Estocolmo, o lugar onde se entrega o premio Nobel da Literatura Foto: wikipedia.org
Neste ano, se o Nobel da Literatura for para a Rússia, ao menos não pegará os jornalistas tão desprevenidos como aconteceu com o pobre Ehrenburg. A poucas semanas da revelação do vencedor, a casa de apostas britânica Ladbrokes anunciou quem são os escritores com mais chances de ganhar o prêmio. Na lista constam os nomes de Viktor Pelévin e do poeta estimado Evtuchenko. Lev Denílkin, que escreve uma coluna muito popular na revista cultural “Aficha” e é considerado um dos críticos literários mais conhecidos e influentes da Rússia, qualifica o evento como um “acontecimento difícil de subestimar” e diz que “é impossível não pensar que todos podem ser coroados com o prêmio”.
Até agora, apenas cinco escritores russos foram dignos do prêmio máximo das letras internacionais: Ivan Bunin, em 1933; Boris Pasternak, em 1958; Mikhail Chólokhov, em 1965; Alexander Soljenítsin, em 1970; e o russo-americano Joseph Brodski, em 1987. Apenas Chólokhov, o terceiro a alcançar o prêmio, contava com o apoio da cúpula soviética. Bunin, de família nobre, emigrou para Paris após a Revolução Russa. O caso de Pasternak é bem conhecido, pois foi forçado pelas autoridades a renunciar ao prêmio. A reação soviética à premiação de Soljenítsin foi previsível: a KGB afirmou que, com a concessão do prêmio, o “Ocidente gratificava a contribuição política de Soljenítsin”. E o mesmo ocorreu quando o Nobel foi atribuído a Brodski: foi qualificado como um “ato político promovido por determinados círculos ocidentais com o objetivo de denegrir a política soviética”.

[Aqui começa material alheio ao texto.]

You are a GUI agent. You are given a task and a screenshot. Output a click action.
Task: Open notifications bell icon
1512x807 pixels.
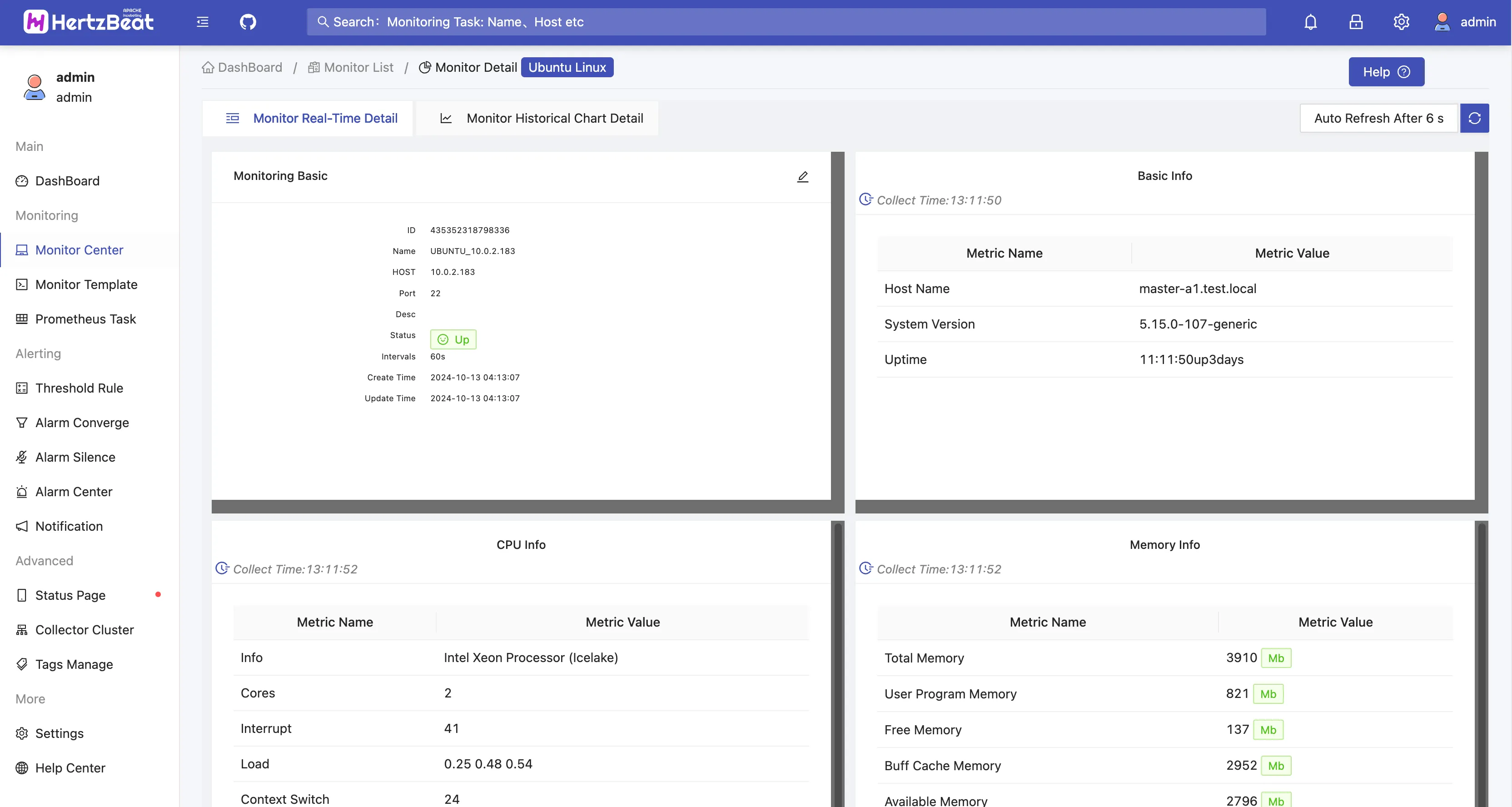(1310, 22)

A medalha do prêmio Nobel da Literatura
Porém, voltemos a Pelévin e a Evtuchenko, e às apostas que os indicam como possíveis ganhadores. Méritos não faltam a nenhum dos dois. O escritor pós-soviético Viktor Pelévin (1962) não é desconhecido dos leitores espanhóis. Vários de seus romances foram traduzidos para o castelhano – “A Vida dos Insetos”, “Omon Ra”, “Homo zapiens”, “O mindinho de Buda” e “O elmo do horror” –, ainda que, lamentavelmente, nem sempre direto do russo. As obras de Pelévin podem ser classificadas, em um sentido amplo, como sátiras, mas com um viés mais cultural e metafísico do que político. Em seus textos, considerados pós-modernistas, combina aspectos da cultura pop e do pensamento esotérico. Pelévin cultiva a imagem de um eremita místico: poucas são as vezes em que aparece publicamente, desaparece por longos períodos de tempo (geralmente no Tibete) e quase nunca concede entrevistas.
Viktor Pelévin Foto: wikipedia.org
Evguêni Evtuchenko (1932), poeta, dramaturgo, romancista, ensaísta, fotógrafo e ator, se tornou o “cronista poético da mudança política na URSS”. No início da década de 1960, era muito popular na Rússia, e seus recitais (muitas vezes em companhia de sua então mulher, Bella Akhmadulina, e outros poetas, como Voznesénski e Okudjava) atraíam multidões que lotavam estádios. Seu poema “Babi Yar”, nome de um desfiladeiro nas imediações de Kiev, aborda o massacre realizado durante dois dias em setembro de 1941: mais de 35 mil judeus foram assassinados por nazistas. Esse poema, que serviu de inspiração para a 13a sinfonia de Chostakóvitch, é uma das obras nas quais alcança maior força lírica e foi também interpretada como uma crítica ao antissemitismo soviético. Seu livro em prosa “Não morra antes de morrer” foi traduzido para o espanhol, e nele mistura aspectos autobiográficos com ficção policial. Também acaba de ser publicada pela editora Visor uma antologia de poemas escritos por Evtuchenko que se chama “Maçãs roubadas”.
Evguêni Evtuchenko Foto: wikipedia.org
Tanto se a sorte sorrir para um desses autores como se as esperanças forem frustradas, esse é um bom momento para exaltar o trabalho de ambos os escritores. Além disso, seria uma oportunidade de começar a desvincular o prêmio Nobel na Rússia da emigração, da dissidência e das intrigas políticas. Também é uma ocasião propícia para relembrar a lista dos esquecidos russos, que incluem Tchekhov, Platonov e Nabokov.